What to produce:
Answer with the exact lines of the following material from the one containing "This screenshot has height=595, width=820." through the one containing "Viewport: 1839px width, 923px height.", both end lines included.
-- Opening Marker --
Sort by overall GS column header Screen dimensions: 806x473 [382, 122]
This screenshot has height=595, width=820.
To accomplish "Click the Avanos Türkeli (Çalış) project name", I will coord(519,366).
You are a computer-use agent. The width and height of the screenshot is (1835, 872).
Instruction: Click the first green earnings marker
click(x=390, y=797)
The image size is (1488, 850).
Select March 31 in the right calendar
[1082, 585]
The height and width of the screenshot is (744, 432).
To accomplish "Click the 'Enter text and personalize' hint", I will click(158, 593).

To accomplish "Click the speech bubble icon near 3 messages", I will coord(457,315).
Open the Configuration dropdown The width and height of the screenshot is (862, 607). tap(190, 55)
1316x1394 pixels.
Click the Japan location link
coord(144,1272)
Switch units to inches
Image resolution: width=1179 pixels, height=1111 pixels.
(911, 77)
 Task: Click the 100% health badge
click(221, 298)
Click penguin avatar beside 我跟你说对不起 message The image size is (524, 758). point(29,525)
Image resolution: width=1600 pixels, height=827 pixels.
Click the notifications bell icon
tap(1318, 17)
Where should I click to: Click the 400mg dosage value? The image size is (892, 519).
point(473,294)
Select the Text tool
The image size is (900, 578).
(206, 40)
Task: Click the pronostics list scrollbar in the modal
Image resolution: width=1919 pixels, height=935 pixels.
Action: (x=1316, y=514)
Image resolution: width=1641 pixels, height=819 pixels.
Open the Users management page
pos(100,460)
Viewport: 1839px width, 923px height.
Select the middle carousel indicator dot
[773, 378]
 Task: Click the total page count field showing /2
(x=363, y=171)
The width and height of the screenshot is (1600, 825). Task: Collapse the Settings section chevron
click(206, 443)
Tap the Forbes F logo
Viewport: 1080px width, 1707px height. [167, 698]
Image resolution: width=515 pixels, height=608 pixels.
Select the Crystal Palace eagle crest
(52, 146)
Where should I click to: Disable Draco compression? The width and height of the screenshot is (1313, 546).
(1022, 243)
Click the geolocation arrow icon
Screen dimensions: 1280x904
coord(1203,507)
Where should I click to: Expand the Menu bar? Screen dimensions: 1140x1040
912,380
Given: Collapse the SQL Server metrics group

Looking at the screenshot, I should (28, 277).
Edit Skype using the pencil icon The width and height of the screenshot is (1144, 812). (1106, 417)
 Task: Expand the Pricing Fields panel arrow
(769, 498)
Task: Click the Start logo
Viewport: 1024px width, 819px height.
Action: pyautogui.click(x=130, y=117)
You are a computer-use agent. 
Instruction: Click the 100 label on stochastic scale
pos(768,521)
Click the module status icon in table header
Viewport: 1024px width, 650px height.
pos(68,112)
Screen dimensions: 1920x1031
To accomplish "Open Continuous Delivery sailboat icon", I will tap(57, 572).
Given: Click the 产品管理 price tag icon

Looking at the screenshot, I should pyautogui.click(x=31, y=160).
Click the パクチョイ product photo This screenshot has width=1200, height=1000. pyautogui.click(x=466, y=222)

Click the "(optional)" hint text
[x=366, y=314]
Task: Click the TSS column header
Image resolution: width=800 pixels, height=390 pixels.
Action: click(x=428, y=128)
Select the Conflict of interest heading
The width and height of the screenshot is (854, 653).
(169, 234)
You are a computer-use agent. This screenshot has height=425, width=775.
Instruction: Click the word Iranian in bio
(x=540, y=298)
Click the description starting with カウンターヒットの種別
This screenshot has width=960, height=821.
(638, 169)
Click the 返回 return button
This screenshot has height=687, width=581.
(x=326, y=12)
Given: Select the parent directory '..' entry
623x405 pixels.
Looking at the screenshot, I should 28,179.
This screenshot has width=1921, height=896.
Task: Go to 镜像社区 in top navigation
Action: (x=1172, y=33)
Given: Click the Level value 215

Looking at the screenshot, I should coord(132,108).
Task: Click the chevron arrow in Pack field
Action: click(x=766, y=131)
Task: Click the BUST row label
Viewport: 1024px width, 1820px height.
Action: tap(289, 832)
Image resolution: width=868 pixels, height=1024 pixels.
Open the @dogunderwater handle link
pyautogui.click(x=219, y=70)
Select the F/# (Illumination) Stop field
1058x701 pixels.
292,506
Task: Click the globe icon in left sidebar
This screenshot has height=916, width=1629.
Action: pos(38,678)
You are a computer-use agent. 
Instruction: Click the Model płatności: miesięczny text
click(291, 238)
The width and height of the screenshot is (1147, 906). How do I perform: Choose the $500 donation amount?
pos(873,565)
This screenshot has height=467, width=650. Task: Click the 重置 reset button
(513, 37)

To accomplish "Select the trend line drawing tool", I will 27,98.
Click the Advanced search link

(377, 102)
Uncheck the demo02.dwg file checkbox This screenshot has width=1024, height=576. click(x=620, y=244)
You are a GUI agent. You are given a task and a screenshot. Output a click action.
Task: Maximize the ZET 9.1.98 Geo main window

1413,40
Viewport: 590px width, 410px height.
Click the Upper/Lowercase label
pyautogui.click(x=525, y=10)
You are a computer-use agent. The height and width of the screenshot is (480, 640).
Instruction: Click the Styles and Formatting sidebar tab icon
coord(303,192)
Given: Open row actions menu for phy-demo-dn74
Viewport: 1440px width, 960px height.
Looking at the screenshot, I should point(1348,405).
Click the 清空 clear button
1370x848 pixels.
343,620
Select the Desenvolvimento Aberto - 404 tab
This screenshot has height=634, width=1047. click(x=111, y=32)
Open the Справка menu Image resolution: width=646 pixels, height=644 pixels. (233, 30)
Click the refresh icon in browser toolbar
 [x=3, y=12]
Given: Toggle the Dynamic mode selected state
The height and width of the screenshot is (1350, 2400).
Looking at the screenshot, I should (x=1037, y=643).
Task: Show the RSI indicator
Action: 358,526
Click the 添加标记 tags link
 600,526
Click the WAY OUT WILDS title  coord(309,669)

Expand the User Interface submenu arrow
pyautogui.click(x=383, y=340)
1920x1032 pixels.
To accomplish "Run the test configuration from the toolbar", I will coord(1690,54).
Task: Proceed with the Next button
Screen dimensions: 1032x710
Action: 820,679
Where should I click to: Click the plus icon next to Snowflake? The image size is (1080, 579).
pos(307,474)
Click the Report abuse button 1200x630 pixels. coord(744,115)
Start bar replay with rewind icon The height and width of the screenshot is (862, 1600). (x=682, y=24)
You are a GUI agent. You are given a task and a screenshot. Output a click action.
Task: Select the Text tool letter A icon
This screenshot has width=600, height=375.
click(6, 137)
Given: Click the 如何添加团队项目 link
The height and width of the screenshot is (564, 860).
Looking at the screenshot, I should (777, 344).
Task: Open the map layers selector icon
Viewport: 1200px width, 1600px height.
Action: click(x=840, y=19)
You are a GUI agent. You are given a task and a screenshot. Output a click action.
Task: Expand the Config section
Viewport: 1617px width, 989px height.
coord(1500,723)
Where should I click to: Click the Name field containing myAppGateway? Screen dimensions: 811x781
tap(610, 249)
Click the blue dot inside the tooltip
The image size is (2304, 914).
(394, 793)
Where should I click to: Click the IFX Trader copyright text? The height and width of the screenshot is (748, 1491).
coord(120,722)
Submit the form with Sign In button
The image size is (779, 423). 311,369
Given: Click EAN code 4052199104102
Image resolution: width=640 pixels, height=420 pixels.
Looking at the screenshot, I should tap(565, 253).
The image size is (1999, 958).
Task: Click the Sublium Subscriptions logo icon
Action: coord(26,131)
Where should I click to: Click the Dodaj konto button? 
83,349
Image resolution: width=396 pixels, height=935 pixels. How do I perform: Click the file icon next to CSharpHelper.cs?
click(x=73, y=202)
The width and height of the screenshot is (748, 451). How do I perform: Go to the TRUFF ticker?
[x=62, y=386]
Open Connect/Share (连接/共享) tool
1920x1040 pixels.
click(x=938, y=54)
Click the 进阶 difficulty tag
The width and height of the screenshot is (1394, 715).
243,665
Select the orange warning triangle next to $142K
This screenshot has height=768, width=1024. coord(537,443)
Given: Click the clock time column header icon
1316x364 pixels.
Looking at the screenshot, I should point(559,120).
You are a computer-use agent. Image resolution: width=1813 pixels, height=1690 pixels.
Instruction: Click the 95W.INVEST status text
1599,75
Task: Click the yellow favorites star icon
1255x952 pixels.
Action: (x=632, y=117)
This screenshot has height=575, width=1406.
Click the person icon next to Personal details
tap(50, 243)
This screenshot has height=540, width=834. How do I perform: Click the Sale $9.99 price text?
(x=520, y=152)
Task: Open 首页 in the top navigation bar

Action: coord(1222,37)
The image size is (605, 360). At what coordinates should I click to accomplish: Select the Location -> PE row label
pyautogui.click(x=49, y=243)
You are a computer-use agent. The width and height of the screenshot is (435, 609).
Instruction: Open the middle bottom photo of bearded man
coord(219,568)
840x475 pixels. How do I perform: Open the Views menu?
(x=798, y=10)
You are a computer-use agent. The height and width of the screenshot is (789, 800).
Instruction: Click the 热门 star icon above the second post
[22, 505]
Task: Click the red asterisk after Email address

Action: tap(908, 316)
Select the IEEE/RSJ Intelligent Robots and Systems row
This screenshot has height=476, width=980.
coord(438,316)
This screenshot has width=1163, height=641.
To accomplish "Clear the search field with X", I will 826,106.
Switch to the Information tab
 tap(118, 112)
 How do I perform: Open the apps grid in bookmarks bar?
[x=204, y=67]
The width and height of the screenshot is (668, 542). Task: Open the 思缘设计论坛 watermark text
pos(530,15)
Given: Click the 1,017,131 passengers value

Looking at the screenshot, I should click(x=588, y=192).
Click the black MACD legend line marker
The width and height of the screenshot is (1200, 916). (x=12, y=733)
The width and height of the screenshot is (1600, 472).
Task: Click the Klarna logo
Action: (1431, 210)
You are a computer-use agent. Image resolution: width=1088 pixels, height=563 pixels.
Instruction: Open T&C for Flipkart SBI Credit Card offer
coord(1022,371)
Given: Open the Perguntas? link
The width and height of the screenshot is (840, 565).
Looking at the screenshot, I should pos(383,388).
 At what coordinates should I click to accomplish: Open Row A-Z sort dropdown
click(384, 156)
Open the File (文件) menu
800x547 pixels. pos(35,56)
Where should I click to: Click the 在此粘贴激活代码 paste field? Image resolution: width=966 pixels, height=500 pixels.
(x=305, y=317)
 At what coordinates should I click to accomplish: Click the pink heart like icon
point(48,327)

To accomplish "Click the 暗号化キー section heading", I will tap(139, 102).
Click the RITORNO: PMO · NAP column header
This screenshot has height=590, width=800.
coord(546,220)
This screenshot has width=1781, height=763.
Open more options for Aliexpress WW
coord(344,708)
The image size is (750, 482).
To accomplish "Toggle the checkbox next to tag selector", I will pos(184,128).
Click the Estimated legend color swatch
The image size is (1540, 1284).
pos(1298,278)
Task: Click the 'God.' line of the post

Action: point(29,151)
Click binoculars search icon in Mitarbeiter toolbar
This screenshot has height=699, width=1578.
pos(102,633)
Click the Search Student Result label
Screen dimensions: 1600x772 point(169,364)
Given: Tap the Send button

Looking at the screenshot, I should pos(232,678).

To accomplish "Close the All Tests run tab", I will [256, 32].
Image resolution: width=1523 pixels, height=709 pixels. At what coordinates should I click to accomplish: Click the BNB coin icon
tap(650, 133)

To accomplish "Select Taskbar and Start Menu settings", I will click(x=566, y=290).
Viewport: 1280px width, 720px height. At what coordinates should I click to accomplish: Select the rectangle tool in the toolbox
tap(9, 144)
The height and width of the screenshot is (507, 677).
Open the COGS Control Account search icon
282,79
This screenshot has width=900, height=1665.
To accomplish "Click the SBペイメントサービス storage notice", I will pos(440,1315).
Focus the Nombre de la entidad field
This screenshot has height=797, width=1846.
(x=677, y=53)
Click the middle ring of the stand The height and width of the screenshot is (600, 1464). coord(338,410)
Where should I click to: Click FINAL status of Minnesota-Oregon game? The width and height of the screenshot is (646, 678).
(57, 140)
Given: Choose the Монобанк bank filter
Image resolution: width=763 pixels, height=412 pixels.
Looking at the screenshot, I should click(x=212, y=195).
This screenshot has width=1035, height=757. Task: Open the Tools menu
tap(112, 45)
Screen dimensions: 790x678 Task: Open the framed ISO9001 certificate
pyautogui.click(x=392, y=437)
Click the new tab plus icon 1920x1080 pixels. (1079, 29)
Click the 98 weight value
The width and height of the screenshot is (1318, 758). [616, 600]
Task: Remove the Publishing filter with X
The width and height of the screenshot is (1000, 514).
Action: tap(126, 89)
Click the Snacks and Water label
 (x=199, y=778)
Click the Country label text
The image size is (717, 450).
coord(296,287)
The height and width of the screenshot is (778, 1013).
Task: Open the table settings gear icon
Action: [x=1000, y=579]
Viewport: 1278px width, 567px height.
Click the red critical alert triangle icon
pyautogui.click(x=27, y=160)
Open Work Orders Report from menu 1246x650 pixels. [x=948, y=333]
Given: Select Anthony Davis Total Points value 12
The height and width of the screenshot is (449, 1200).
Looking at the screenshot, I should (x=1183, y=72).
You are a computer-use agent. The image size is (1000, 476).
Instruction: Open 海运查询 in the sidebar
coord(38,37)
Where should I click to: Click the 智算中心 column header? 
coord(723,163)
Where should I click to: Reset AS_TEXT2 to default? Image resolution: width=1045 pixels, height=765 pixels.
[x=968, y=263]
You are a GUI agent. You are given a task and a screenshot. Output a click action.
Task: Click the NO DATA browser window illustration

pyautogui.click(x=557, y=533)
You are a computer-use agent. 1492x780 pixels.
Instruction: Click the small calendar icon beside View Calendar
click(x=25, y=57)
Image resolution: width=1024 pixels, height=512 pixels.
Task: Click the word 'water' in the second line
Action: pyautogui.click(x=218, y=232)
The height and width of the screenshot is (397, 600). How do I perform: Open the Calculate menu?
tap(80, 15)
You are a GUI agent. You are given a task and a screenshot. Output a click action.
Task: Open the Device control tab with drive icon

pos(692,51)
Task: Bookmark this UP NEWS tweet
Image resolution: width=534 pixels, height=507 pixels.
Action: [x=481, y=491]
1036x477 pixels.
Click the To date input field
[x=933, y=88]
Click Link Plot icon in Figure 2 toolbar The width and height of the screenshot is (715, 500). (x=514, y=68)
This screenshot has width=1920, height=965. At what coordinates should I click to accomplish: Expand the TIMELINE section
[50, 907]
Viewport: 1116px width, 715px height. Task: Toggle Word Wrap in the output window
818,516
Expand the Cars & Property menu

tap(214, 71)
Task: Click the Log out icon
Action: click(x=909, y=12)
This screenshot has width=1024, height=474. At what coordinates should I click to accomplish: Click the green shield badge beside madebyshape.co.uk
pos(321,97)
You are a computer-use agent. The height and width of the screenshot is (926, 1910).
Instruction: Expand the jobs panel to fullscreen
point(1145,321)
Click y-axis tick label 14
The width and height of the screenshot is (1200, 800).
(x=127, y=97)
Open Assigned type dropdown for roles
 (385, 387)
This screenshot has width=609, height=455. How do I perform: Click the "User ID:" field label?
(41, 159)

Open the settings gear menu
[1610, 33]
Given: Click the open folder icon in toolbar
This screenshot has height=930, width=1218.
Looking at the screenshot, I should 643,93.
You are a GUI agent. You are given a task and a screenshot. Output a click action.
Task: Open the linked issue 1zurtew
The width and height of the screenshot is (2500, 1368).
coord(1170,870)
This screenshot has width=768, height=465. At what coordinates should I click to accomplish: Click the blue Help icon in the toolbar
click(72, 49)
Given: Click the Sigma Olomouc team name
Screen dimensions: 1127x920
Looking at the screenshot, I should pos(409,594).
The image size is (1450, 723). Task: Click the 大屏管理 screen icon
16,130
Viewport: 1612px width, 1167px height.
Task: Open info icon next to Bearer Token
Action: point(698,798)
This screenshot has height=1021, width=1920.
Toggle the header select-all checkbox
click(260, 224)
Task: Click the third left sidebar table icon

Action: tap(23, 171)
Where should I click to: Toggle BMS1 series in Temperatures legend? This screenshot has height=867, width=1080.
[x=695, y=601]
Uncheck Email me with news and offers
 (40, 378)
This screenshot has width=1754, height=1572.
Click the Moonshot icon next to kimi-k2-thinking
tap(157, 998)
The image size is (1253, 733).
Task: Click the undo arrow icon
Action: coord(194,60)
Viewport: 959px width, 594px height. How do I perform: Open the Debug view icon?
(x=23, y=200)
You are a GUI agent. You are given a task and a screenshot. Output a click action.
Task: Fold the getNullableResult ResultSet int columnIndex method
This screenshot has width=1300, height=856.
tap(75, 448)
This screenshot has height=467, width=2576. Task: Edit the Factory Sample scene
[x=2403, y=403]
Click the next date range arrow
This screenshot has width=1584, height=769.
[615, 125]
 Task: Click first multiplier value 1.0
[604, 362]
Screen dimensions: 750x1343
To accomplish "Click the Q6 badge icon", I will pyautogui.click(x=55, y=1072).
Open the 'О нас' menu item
-- Closing Marker --
Output for this task:
This screenshot has height=595, width=820.
To accomplish "Click the Avanos Türkeli (Çalış) project name", I will coord(519,366).
You are a computer-use agent. The width and height of the screenshot is (1835, 872).
Instruction: Click the first green earnings marker
click(x=390, y=797)
The image size is (1488, 850).
Select March 31 in the right calendar
[1082, 585]
The height and width of the screenshot is (744, 432).
To accomplish "Click the 'Enter text and personalize' hint", I will click(158, 593).

To accomplish "Click the speech bubble icon near 3 messages", I will coord(457,315).
Open the Configuration dropdown The width and height of the screenshot is (862, 607). tap(190, 55)
1316x1394 pixels.
Click the Japan location link
coord(144,1272)
Switch units to inches
Image resolution: width=1179 pixels, height=1111 pixels.
(911, 77)
 Task: Click the 100% health badge
click(221, 298)
Click penguin avatar beside 我跟你说对不起 message The image size is (524, 758). point(29,525)
Image resolution: width=1600 pixels, height=827 pixels.
Click the notifications bell icon
tap(1318, 17)
Where should I click to: Click the 400mg dosage value? The image size is (892, 519).
point(473,294)
Select the Text tool
The image size is (900, 578).
(206, 40)
Task: Click the pronostics list scrollbar in the modal
Image resolution: width=1919 pixels, height=935 pixels.
Action: (x=1316, y=514)
Image resolution: width=1641 pixels, height=819 pixels.
Open the Users management page
pos(100,460)
Viewport: 1839px width, 923px height.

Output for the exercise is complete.